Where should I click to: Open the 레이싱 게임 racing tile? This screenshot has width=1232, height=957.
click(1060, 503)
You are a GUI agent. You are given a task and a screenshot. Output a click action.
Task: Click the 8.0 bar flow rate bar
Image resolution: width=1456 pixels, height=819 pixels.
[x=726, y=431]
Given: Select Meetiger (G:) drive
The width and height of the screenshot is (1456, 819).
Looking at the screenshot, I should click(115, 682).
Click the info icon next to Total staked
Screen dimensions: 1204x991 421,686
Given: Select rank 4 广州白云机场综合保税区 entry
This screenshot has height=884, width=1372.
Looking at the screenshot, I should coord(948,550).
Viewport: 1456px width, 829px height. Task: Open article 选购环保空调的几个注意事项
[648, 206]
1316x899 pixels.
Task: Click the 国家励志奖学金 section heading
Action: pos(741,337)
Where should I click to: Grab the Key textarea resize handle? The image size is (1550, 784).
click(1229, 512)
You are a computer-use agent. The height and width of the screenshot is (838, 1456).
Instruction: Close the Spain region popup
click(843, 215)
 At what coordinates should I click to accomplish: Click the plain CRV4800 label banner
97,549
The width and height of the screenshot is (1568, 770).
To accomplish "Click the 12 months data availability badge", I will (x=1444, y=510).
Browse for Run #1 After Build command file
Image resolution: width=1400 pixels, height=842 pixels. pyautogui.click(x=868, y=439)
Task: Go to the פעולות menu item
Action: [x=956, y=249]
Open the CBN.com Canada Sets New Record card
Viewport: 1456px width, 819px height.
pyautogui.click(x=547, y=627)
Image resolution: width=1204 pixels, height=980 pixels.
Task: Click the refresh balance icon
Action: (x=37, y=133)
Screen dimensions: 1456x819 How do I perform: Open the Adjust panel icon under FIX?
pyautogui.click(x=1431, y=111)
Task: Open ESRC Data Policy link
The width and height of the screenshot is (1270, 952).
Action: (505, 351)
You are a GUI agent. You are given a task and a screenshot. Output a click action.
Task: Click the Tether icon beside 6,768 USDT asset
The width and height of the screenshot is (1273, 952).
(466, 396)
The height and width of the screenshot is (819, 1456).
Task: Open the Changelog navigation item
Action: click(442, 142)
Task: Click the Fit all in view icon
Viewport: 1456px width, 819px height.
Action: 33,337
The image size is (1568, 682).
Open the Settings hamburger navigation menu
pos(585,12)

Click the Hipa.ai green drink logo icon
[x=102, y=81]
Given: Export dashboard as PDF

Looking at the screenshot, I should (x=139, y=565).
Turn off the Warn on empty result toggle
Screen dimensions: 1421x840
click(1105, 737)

□ □ □

*Task to carry out*: Reproduce the whole listing, exactly.

*Written solution*:
Where should I click to: Open the 레이싱 게임 racing tile? This screenshot has width=1232, height=957.
click(1060, 503)
You are a GUI agent. You are given a task and a screenshot. Output a click action.
Task: Click the 8.0 bar flow rate bar
Image resolution: width=1456 pixels, height=819 pixels.
[x=726, y=431]
Given: Select Meetiger (G:) drive
The width and height of the screenshot is (1456, 819).
Looking at the screenshot, I should click(115, 682).
Click the info icon next to Total staked
Screen dimensions: 1204x991 421,686
Given: Select rank 4 广州白云机场综合保税区 entry
This screenshot has height=884, width=1372.
Looking at the screenshot, I should coord(948,550).
Viewport: 1456px width, 829px height. Task: Open article 选购环保空调的几个注意事项
[648, 206]
1316x899 pixels.
Task: Click the 国家励志奖学金 section heading
Action: pos(741,337)
Where should I click to: Grab the Key textarea resize handle? The image size is (1550, 784).
click(1229, 512)
You are a computer-use agent. The height and width of the screenshot is (838, 1456).
Instruction: Close the Spain region popup
click(843, 215)
 At what coordinates should I click to accomplish: Click the plain CRV4800 label banner
97,549
The width and height of the screenshot is (1568, 770).
To accomplish "Click the 12 months data availability badge", I will (x=1444, y=510).
Browse for Run #1 After Build command file
Image resolution: width=1400 pixels, height=842 pixels. pyautogui.click(x=868, y=439)
Task: Go to the פעולות menu item
Action: [x=956, y=249]
Open the CBN.com Canada Sets New Record card
Viewport: 1456px width, 819px height.
pyautogui.click(x=547, y=627)
Image resolution: width=1204 pixels, height=980 pixels.
Task: Click the refresh balance icon
Action: (x=37, y=133)
Screen dimensions: 1456x819 How do I perform: Open the Adjust panel icon under FIX?
pyautogui.click(x=1431, y=111)
Task: Open ESRC Data Policy link
The width and height of the screenshot is (1270, 952).
Action: (505, 351)
You are a GUI agent. You are given a task and a screenshot. Output a click action.
Task: Click the Tether icon beside 6,768 USDT asset
The width and height of the screenshot is (1273, 952).
(466, 396)
The height and width of the screenshot is (819, 1456).
Task: Open the Changelog navigation item
Action: click(442, 142)
Task: Click the Fit all in view icon
Viewport: 1456px width, 819px height.
Action: 33,337
The image size is (1568, 682).
Open the Settings hamburger navigation menu
pos(585,12)

Click the Hipa.ai green drink logo icon
[x=102, y=81]
Given: Export dashboard as PDF

Looking at the screenshot, I should (x=139, y=565).
Turn off the Warn on empty result toggle
Screen dimensions: 1421x840
click(1105, 737)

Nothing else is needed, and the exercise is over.